Dès lors qu’aucune autre voie que la négociation n’était possible, nous avons soutenu les efforts de l’Union européenne pour permettre leur retour à la liberté. Nous approuvons l’aide sanitaire et l’appui financier aux familles des enfants contaminés par le virus du sida. Nous nous félicitons que la France, par l’entremise du Président de la République, ait donné l’impulsion décisive en s’engageant personnellement dans la gestion du dossier. Les émissaires choisis par le chef de l’État relèvent de sa responsabilité.

La commission d’enquête porte sur les conditions exactes de la libération des otages de Libye et sur les protocoles d’accord (mémorandum) entre la France et la Libye qu’a conclus le président de la République à Tripoli au lendemain de cette libération. La coïncidence entre les deux évènements, le flou et les déclarations contradictoires qui ont entouré le contenu de ces accords, mais aussi et peut être surtout la nature de la réconciliation de la France avec un régime qui fait bon marché des droits de l’homme et des règles internationales, méritent une information complète et impartiale des Français. C’est dans ce cadre que nous souhaitons que la commission d’enquête puisse procéder aux auditions de toutes les personnalités qui ont concouru à la gestion de ce dossier.

OBJECTIF VISÉ:
Énumérez tout ce qui, selon l'extrait source, mérite une information complète et impartiale des Français.

ITEMS FOURNIS:
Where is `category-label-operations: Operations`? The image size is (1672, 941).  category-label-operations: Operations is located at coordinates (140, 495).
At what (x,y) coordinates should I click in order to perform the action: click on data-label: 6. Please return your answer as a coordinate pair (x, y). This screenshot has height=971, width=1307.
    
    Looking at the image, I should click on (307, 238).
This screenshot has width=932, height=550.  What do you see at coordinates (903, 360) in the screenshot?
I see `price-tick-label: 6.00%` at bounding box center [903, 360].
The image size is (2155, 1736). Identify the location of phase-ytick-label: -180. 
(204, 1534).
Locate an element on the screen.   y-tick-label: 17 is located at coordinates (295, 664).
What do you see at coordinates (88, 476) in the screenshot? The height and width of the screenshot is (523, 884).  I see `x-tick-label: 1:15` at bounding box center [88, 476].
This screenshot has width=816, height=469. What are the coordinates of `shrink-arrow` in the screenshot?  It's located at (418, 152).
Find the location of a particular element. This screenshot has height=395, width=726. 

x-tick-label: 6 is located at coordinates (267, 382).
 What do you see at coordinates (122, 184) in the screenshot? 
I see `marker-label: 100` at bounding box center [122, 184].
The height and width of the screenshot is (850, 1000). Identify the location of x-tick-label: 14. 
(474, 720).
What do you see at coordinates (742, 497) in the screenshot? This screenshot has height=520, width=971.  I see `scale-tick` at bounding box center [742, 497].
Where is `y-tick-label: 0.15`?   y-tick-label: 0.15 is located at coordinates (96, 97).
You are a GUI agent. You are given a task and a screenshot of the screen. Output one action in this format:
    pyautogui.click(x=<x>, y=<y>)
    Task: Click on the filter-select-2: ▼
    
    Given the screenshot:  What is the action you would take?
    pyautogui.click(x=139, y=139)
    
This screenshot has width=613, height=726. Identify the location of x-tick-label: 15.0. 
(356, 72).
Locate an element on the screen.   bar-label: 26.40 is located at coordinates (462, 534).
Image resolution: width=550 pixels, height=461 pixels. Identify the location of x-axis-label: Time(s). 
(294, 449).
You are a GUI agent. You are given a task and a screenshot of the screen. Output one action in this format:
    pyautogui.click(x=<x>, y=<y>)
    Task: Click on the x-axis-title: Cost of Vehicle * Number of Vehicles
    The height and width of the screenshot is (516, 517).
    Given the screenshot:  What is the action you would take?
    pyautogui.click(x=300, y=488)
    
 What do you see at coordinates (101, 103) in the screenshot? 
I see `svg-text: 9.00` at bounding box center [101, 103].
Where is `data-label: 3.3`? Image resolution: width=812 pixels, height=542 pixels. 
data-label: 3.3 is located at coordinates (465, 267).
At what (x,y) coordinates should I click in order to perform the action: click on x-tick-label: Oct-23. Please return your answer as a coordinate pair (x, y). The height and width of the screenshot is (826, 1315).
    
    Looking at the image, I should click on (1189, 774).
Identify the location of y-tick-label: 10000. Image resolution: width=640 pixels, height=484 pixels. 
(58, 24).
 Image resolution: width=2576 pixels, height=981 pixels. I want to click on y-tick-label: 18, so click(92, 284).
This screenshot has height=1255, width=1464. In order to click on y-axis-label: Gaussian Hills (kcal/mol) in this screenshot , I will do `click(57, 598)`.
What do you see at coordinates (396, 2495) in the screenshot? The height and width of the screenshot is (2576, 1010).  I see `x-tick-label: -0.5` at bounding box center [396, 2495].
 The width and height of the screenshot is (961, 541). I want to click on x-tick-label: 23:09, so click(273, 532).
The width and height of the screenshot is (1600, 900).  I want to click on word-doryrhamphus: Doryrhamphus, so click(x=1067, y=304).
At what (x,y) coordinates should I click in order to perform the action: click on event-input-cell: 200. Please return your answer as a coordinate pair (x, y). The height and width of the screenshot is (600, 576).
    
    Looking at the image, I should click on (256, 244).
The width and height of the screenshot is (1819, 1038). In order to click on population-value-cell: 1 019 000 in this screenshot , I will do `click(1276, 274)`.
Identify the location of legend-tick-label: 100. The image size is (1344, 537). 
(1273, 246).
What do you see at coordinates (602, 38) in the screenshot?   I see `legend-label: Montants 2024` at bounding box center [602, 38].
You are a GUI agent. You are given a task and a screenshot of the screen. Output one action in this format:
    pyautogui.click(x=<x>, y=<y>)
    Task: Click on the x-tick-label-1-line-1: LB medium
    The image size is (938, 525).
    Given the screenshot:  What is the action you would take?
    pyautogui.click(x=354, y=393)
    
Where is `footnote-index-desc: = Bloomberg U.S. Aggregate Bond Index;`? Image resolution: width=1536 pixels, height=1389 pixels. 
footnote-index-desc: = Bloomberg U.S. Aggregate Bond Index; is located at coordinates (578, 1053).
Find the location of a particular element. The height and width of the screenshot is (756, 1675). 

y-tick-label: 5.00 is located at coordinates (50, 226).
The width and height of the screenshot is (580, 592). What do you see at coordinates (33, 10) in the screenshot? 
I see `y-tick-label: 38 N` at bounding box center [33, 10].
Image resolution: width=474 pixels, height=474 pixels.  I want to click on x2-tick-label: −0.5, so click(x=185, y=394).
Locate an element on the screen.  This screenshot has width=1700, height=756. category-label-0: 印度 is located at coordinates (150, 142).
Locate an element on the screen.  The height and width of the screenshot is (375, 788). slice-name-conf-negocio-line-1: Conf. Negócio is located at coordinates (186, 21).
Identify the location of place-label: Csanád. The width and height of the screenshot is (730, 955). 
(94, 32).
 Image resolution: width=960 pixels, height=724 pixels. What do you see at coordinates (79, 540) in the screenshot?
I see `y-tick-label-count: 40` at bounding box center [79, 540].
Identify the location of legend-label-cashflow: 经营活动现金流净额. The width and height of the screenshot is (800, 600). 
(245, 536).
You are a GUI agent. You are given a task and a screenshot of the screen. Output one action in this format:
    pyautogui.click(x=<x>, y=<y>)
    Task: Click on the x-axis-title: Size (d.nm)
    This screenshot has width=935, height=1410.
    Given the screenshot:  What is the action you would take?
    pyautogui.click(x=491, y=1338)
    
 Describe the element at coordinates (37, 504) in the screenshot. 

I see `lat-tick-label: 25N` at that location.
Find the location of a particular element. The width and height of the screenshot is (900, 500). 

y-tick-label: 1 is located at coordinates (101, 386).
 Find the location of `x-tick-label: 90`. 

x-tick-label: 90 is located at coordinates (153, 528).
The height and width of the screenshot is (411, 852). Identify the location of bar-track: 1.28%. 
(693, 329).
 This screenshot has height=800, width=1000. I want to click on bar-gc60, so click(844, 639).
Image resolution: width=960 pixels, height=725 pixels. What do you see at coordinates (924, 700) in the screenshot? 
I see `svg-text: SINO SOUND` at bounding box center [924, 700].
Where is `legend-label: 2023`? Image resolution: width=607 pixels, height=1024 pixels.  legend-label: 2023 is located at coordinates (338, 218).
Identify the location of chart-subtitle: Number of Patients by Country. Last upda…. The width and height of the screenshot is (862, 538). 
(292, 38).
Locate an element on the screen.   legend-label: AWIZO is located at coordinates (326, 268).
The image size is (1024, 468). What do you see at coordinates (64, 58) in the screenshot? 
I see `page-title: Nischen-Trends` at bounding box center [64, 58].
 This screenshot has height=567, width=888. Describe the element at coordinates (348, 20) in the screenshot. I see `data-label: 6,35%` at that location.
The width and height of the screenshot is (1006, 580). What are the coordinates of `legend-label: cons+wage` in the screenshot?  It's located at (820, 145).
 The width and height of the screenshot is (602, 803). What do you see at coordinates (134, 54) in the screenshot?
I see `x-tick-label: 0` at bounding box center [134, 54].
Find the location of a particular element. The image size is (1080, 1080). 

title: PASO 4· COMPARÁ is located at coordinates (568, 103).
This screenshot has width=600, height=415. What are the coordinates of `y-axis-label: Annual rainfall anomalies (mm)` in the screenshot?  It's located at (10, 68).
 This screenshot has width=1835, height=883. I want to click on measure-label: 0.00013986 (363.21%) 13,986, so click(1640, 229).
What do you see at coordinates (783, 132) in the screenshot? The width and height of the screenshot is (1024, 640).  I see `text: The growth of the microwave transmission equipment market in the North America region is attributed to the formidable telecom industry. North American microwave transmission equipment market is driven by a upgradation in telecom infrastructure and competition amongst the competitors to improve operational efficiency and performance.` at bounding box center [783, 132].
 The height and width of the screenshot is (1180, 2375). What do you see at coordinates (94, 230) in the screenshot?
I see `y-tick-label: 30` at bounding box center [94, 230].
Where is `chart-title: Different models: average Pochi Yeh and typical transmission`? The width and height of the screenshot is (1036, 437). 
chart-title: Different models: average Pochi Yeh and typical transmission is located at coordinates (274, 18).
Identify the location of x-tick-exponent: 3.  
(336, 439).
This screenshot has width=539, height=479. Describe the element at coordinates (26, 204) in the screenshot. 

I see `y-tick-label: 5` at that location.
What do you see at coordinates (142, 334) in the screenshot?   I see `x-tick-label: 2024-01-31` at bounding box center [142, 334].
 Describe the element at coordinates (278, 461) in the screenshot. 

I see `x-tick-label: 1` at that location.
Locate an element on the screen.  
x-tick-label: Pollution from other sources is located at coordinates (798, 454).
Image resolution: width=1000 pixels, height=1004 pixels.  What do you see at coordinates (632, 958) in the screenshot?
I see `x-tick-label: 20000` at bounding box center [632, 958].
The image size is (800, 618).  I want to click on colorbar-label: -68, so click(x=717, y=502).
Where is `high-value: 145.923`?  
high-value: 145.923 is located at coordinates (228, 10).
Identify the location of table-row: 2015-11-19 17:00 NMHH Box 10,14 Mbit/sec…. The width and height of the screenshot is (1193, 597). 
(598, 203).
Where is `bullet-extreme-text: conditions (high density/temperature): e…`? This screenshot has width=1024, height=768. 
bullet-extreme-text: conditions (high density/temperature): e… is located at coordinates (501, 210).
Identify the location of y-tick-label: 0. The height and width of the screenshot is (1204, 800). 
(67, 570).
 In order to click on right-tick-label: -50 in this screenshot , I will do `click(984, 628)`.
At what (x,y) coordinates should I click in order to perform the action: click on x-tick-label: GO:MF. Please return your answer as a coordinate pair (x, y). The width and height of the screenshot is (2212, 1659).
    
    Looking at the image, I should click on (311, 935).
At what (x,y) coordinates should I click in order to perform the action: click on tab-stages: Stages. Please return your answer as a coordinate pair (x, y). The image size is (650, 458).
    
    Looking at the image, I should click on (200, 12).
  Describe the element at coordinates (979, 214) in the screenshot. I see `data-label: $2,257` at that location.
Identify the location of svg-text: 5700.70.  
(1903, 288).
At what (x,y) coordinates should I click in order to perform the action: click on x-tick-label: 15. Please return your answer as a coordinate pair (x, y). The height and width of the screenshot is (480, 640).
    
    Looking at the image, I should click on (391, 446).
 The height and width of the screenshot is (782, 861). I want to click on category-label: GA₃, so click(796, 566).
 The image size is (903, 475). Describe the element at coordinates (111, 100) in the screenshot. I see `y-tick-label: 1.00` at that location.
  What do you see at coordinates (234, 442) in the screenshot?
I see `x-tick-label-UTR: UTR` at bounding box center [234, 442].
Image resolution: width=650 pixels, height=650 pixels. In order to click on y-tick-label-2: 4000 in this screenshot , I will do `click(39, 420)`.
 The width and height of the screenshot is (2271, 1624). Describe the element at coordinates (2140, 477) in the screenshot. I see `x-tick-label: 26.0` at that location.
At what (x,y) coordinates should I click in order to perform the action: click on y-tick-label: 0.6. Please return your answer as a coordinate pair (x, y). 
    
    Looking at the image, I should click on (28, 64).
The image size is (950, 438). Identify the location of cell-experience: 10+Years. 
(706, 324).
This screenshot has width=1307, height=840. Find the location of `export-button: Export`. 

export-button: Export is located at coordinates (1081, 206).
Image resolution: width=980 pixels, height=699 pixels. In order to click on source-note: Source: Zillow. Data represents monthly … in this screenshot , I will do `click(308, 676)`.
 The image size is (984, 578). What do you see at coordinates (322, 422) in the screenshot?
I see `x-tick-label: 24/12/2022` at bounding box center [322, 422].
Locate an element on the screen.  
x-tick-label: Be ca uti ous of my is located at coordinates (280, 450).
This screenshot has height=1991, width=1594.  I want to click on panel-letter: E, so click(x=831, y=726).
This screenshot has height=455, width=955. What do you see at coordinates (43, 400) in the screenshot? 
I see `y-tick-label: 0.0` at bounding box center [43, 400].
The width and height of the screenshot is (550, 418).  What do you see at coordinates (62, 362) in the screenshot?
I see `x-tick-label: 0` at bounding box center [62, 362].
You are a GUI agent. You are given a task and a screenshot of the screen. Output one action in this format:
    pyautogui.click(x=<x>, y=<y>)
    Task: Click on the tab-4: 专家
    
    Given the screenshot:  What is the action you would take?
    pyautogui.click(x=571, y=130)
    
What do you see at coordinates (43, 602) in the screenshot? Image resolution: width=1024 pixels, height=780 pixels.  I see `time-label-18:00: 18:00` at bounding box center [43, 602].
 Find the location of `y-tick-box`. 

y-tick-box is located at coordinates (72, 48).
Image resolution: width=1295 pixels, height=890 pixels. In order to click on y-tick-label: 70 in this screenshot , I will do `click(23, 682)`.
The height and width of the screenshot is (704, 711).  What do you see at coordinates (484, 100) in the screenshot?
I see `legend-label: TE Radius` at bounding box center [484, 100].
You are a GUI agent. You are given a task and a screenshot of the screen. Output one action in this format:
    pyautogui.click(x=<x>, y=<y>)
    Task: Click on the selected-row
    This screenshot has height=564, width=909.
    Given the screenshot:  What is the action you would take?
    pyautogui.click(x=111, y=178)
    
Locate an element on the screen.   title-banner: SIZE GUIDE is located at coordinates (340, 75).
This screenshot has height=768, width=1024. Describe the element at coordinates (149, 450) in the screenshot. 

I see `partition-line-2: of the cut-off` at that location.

RÉPONSE CI-DESSOUS:
- la coïncidence entre les deux évènements
- le flou et les déclarations contradictoires qui ont entouré le contenu de ces accords
- la nature de la réconciliation de la France avec un régime qui fait bon marché des droits de l'homme et des règles internationales